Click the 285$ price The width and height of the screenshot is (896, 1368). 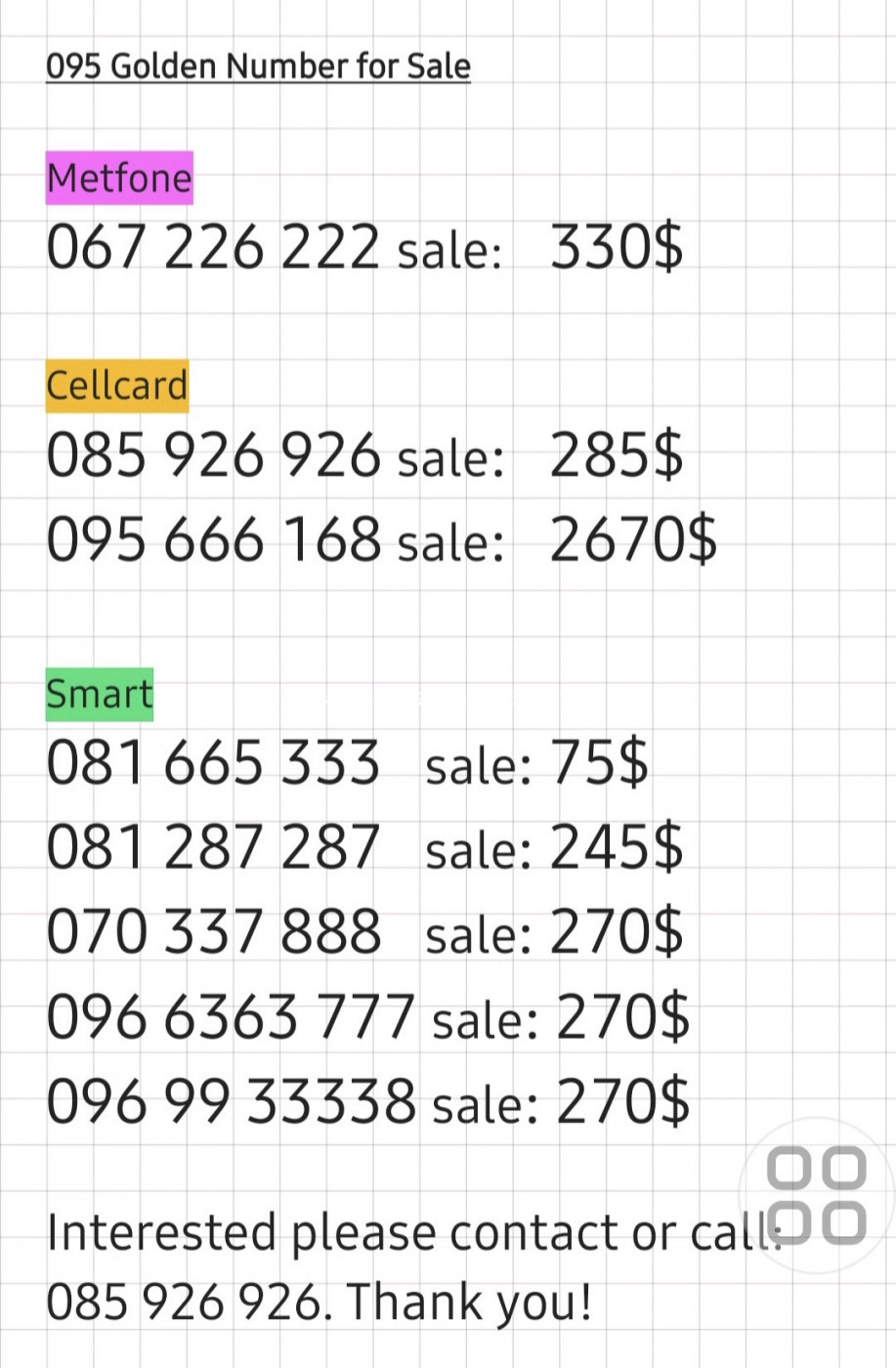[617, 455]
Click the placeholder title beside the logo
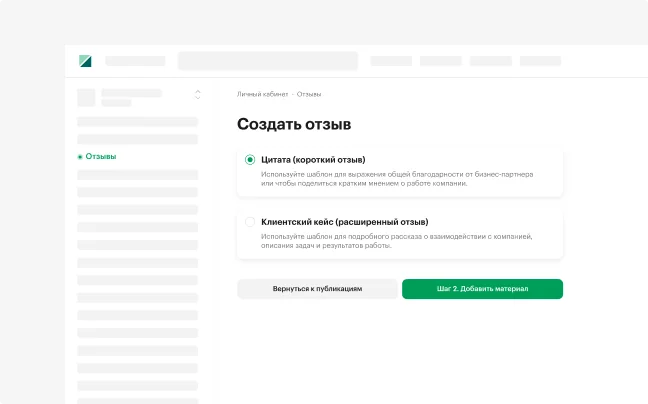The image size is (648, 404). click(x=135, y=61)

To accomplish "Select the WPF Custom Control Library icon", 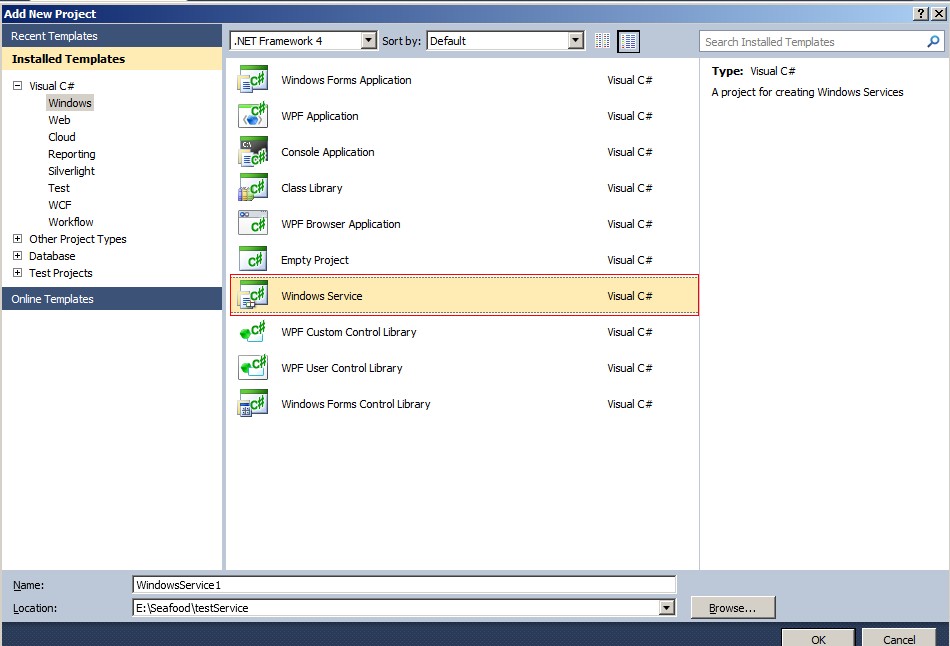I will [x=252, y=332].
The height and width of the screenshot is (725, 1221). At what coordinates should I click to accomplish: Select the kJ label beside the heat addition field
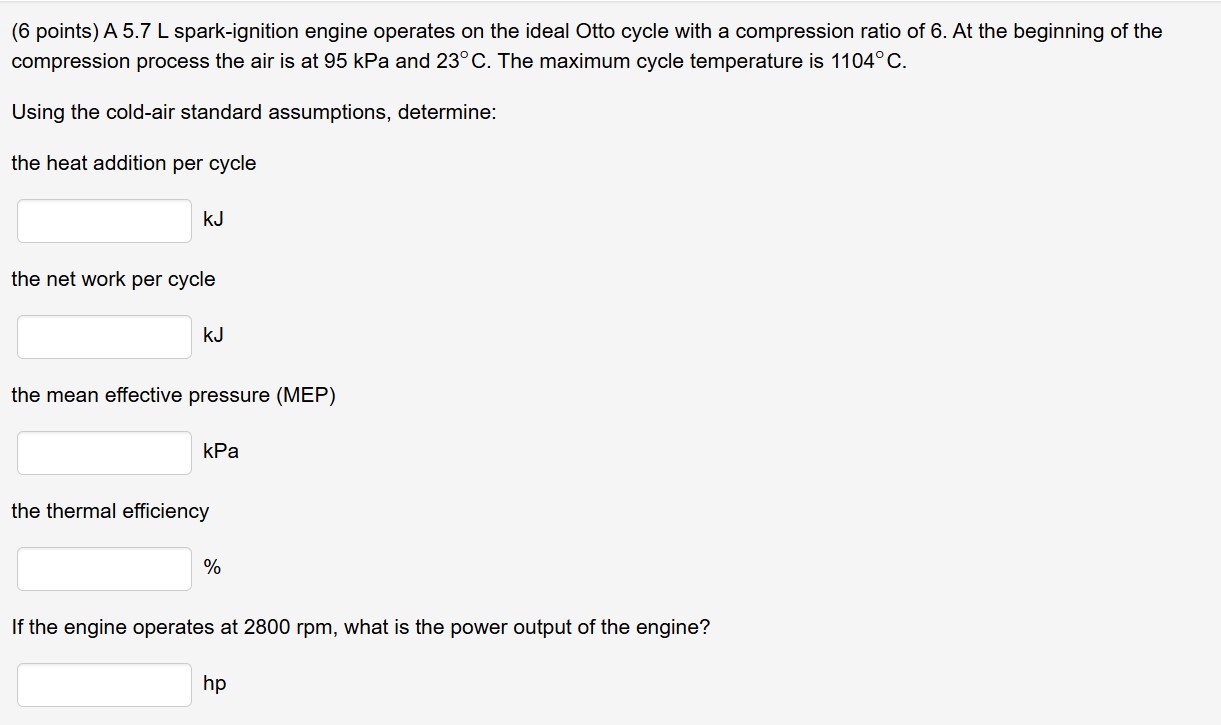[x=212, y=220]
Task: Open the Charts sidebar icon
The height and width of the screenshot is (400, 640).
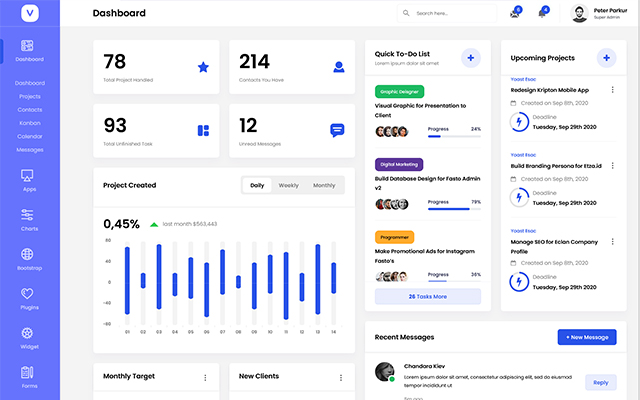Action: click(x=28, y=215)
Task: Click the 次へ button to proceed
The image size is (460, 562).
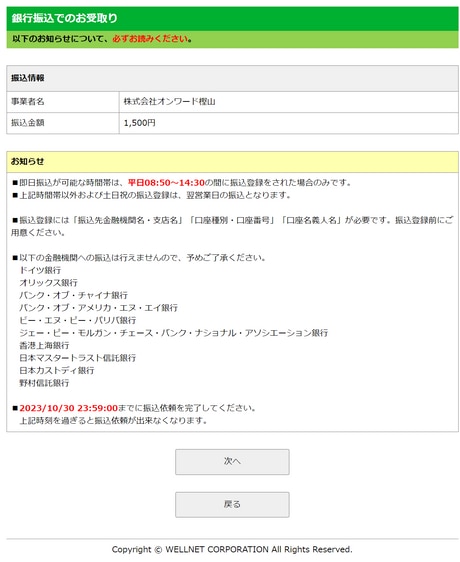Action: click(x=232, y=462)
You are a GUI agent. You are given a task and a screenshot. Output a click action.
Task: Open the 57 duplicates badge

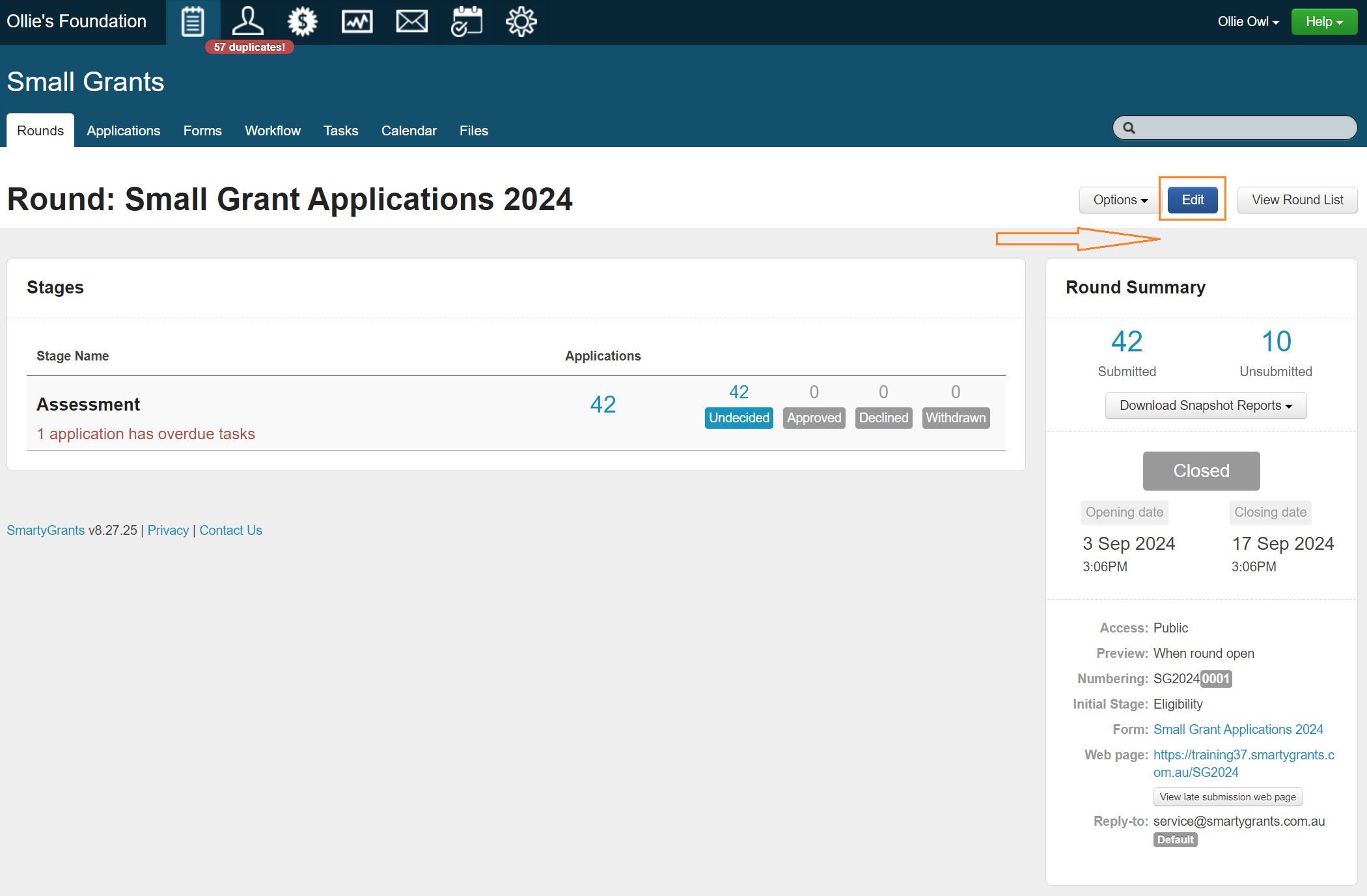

-.-.-

INSTRUCTIONS TO FOLLOW:
Count the lines of the data above that contain the string "Open", matching case exactly. Reply with the number alone.

SOLUTION FOR THIS TASK:
2